#### 本文

避妊手術の手順

“The Association of Shelter Veterinarians’ 2016 Veterinary Medical Care Guidelines for Spay-Neuter Programs”※(ASVによる避妊去勢プログラムにおける獣医療ガイドライン2016;以下「S/Nガイドライン」)から、避妊去勢手術の手順について見ています。

 

Surgical procedures 手術の手順 ※続き

 

Ovariohysterectomy and ovariectomy 卵巣子宮全摘出術および卵巣摘出術

When ventral abdominal or paramedian incisions are used, closure must incorporate the external rectus fascia.

########

== 課題一覧 ==
a) 避妊手術の手順に関する本文で、「“The Association of Shelter Veterinarians’」で始まる段落を、主な事実を残したまま短く書き直してください。
b) 避妊手術の手順に関する本文を、最後の文の後から引き継いで書き進めてください。

#### 与えられた行

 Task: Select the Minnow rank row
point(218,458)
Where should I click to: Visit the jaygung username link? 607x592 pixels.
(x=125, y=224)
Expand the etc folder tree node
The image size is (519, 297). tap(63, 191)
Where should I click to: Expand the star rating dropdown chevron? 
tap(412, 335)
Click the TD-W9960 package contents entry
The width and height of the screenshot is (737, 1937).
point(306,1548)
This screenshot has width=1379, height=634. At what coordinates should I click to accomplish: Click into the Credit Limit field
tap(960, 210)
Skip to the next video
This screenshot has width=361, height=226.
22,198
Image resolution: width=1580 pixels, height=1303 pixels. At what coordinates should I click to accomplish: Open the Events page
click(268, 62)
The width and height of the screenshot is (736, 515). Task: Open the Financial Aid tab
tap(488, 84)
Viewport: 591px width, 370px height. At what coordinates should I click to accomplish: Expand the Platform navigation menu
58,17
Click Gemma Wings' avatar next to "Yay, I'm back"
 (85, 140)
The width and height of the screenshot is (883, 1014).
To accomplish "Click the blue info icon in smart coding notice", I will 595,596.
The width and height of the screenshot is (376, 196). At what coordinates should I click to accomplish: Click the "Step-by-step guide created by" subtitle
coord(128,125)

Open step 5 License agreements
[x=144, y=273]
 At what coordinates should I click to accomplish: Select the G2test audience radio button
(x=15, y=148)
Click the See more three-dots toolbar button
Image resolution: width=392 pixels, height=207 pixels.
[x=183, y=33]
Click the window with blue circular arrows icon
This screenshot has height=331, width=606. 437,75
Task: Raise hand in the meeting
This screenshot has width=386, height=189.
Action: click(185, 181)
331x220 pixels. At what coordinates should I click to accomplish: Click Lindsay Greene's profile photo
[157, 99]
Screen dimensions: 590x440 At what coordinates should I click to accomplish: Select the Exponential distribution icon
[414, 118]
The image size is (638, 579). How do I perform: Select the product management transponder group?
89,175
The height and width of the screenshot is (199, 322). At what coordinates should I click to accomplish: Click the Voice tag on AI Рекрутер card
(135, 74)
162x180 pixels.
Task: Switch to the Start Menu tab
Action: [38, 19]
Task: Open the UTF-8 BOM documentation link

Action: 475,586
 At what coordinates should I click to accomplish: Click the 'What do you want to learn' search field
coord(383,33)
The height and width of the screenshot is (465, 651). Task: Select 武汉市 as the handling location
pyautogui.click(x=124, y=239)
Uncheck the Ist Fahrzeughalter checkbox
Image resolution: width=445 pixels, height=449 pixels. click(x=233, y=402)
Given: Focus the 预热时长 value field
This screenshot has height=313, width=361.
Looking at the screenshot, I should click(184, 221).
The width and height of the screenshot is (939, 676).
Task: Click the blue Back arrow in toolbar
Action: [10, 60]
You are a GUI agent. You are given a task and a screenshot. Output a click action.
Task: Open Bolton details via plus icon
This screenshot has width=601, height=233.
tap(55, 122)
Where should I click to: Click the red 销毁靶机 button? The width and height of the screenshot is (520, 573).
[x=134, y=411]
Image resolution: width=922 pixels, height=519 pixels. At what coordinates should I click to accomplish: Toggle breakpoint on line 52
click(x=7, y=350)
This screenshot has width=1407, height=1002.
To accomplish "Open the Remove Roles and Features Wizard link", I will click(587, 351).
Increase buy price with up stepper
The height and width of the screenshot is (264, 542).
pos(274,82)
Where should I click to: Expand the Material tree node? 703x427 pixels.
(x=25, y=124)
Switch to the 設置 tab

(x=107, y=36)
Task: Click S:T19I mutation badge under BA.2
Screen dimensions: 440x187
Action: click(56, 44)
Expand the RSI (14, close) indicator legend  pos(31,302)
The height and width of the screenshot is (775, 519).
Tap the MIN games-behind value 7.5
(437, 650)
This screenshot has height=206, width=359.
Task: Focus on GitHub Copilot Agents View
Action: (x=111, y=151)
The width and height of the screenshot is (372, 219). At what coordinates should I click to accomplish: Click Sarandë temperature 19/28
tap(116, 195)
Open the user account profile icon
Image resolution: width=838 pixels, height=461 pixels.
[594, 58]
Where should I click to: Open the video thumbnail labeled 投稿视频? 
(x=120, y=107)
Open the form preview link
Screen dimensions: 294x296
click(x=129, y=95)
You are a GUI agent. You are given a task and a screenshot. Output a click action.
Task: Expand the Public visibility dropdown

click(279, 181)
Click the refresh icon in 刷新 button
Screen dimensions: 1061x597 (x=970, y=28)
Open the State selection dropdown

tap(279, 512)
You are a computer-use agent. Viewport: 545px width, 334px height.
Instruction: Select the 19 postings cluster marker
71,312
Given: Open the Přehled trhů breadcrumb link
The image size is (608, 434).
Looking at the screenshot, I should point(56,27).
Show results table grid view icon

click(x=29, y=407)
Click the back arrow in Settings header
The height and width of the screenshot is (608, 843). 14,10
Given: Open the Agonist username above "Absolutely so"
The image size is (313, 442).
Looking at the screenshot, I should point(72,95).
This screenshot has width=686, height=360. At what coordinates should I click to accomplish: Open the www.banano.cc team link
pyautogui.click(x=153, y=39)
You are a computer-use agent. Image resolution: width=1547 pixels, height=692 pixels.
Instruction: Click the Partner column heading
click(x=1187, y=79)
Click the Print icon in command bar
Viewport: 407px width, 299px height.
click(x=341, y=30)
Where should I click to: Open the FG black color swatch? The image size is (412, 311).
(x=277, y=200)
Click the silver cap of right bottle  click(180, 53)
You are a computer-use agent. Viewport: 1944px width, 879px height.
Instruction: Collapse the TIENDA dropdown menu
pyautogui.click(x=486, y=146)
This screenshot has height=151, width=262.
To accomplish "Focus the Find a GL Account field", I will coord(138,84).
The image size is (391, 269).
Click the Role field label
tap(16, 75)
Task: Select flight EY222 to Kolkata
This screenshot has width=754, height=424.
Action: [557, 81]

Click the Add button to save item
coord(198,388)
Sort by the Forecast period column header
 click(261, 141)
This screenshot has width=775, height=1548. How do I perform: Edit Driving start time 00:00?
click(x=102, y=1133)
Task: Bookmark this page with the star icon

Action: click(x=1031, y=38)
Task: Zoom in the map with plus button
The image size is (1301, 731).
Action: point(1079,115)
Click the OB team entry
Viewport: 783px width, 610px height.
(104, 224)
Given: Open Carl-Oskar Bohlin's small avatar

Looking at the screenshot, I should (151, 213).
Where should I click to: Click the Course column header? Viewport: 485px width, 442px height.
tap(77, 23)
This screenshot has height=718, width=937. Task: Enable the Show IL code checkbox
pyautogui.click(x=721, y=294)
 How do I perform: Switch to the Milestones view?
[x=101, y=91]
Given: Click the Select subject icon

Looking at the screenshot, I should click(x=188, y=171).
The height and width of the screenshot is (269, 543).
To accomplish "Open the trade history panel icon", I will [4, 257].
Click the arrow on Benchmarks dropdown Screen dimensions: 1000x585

########

== 解答 ==
a) ASVの避妊去勢プログラム向け獣医療ガイドライン2016(S/Nガイドライン)をもとに、避妊去勢手術の手順を取り上げている。

b)
正中切開または傍正中切開を使用する場合、外直筋鞘を組み込んで閉鎖しなければならない。(p175R)

 

When flank incisions are used, closure must incorporate the transversus abdominus and internal and external abdominal oblique muscles.

脇腹切開を使用する場合、腹横筋と内腹斜筋と外腹斜筋を組み込んで閉鎖しなければならない。(p175R)

 

【のらぬこの解説】

メスの犬や猫の避妊手術の場合、卵巣子宮全摘出術と卵巣摘出術のどちらを採用するかは、執刀医の判断に委ねられます。一般的に日米では前者が、欧州では後者が主流といわれていますが、両方の卵巣が確実に摘出されるのであればどちらが良い悪いというわけではなく、執刀医が慣れている方法で実施されます。ただし私の個人的見解ですが、卵巣のみを摘出した際に卵巣組織が残存してしまった場合、組織が増殖し卵巣機能が復活するおそれがあるので、「過剰繁殖防止」という避妊手術の目的を鑑みると、卵巣子宮全摘出術が望ましいと考えます。

腹部の切開は正中切開を基本とします。授乳中など特別な事情がある場合には脇腹の切開も行われると文献には書かれていますが、あまり見る機会がありません。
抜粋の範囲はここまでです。